Tucker Carlson Tries to Joke That Democrats Want Kids to Stab Each Other (Video)

Fox News star responds to Ma’Khia Bryant shooting with, uh, comedy

The essence of satire is that it actually reflect at least a kernel of truth, which doesn’t explain why conservative pundits like Tucker Carlson are so very often not actually good at it, but at least explains the specific way they aren’t.

Case in point, a sarcastic rant Tucker delivered at the top of his most recent episode, in which he used the shooting of Ohio teenager Ma’Khia Bryant as the jumping off point for a weird joke about how the Democratic Party wants kids to murder each other with knives. And no, typing it out doesn’t make it make sense.

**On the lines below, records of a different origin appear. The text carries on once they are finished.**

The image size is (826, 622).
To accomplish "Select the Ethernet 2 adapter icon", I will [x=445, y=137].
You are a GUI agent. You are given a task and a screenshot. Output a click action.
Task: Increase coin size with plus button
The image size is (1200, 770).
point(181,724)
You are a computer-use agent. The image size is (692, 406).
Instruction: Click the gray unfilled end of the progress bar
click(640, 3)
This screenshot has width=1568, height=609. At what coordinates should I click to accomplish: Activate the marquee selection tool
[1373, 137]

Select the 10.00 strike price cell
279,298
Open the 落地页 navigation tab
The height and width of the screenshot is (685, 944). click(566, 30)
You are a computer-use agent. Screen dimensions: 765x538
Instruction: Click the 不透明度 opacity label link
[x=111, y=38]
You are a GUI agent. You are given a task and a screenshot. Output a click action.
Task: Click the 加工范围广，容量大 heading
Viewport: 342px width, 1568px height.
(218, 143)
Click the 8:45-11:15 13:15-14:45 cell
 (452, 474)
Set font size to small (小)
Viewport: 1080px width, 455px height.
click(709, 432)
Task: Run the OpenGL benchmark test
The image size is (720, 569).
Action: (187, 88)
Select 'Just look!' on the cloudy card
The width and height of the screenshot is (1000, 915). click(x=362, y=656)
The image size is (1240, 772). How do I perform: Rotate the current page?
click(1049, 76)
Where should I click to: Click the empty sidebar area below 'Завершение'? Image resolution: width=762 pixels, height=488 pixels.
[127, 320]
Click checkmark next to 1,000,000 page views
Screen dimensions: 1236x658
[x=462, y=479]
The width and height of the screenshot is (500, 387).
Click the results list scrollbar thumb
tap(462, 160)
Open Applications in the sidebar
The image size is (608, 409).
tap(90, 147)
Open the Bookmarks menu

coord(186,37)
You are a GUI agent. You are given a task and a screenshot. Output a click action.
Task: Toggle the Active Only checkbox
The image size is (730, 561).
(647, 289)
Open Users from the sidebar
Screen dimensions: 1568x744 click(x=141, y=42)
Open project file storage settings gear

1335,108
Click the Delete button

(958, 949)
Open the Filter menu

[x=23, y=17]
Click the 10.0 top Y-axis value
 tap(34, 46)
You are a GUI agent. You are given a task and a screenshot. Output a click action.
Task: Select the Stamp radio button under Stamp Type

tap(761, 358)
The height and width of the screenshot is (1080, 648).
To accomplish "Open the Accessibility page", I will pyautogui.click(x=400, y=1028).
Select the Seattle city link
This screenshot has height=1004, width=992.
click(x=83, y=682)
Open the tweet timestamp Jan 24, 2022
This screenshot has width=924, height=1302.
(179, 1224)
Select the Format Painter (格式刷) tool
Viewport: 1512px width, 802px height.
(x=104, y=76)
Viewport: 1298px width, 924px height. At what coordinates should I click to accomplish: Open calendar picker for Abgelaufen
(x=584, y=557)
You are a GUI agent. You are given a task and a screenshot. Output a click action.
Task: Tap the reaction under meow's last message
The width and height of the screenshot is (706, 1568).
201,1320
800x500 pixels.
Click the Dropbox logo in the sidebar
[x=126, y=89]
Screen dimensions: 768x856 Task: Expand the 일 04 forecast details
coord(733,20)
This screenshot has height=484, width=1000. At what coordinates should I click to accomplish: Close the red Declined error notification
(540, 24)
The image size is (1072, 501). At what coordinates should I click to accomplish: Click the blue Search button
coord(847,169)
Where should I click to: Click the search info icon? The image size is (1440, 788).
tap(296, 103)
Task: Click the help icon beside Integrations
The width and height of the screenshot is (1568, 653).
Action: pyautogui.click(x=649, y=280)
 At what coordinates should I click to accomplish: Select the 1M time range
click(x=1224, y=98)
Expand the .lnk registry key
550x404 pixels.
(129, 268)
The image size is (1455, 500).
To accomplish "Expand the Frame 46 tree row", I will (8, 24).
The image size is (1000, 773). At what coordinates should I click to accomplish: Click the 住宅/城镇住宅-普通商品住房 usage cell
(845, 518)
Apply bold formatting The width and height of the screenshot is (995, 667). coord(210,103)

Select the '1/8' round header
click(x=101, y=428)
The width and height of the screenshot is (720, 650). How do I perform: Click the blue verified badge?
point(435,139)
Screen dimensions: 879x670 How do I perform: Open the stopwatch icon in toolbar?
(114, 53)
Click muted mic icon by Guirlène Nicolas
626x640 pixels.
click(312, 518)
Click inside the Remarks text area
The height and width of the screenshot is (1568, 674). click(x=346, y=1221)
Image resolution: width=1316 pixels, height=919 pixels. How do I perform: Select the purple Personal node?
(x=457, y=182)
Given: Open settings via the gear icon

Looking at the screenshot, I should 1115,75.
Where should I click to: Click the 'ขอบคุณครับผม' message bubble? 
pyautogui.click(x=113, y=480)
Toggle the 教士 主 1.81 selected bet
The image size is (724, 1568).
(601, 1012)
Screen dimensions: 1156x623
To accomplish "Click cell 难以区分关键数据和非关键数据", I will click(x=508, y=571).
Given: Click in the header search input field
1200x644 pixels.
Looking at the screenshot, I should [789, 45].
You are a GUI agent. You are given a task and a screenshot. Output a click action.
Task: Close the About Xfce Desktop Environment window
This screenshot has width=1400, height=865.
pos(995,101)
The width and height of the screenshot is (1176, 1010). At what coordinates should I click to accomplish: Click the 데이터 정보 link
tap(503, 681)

Bryant, a 16-year old Black Columbus girl living in a foster home, was shot and killed by police on Tuesday after police responded to a 911 call about a knife attack. The details of the case are not fully understood, and there have been conflicting reports about who made the call and why. But body cam footage shows Bryant holding a knife and lunging at another girl just before police shot her. Whatever the situation proves to have been, it’s generally agreed that the whole thing is tragedy that ended with the death of a 16-year-old.

Tucker however decided this was a good time to test out some jokes.

“Good News: After a decades-long search by a blue-ribbon commission of internationally renowned experts from McKinsey & Company and Yale Law School, the Democratic Party announced that it has finally identified the single most grotesque, most dystopian, most anti-human policy ever adopted by a Western government. They’ve been looking hard to find it, as you may have noticed,” Tucker began.

“At a triumphant press conference Wednesday, leading Democrats unveiled their findings, which are now a plank in the party’s platform: They’re going to allow children to stab each other,” Tucker continued. Obviously, this press conference didn’t actually happen. It was just part of the joke.

Tucker continued by saying that “stabbing people has long been taboo in this country, especially for those under 18,” but now, thanks to his fictional version of the Democratic Party, “Knife fights are human rights. Stabbing can finally come out of the closet.”

To be clear, we aren’t sure what this is supposed to be parodying. No one has expressed outrage about Bryant’s death with the argument that stabbing people is good. But anyway, Tucker then made a reference to Mesoamerican history that really didn’t make any sense in or out of context, then said that this new stabbing thing he attempted to wring laughs out of will be a fundamental right alongside “the right to commit voter fraud, the right to free body piercings, the right of trans illegal aliens with pituitary disorders to become fighter pilots.”

Tucker continued along these lines for a couple more minutes before finally putting all of this in a kind of context. Describing the shooting of Bryant with a ton of sarcasm, Tucker derided people who have criticized police for shooting her, using as an example a woman named Kiara Yakita of the Black Liberation Movement of Central Ohio, who said to the Washington Post: “As soon as the officer got out of the car, he had the gun ready to shoot somebody. Law enforcement and city officials are rushing to make excuses because she had a knife. Those excuses are not valid to me.” 

Tucker of course didn’t much care for that and to make his displeasure known, he referenced Bruce Lee’s 1971 film “The Big Boss,” in order to make the case that police officers are not generally known as elite martial arts experts.

“Someday soon, Merrick Garland’s Justice department will likely send down a consent decree mandating just that, we have no doubt,” Tucker continued as he brought the gag to a close. “In the meantime, MSNBC pointed out, we know for a fact that the cop was a racist, because he didn’t even bother to ask Ma’Khia Bryant what her grade point average was, or whether she had a popular TikTok account, if you can even imagine.”

Suffice to say, the whole thing functions more like a grab bag of things conservatives like Carlson enjoy complaining about, regardless of whether they’re true or not, rather than a clear joke. Then again, in 2020 Fox News argued in court that Tucker Carlson should not to be treated like a credible news person, and a judge agreed. And since topical comedy is very much based in news, that might explain it.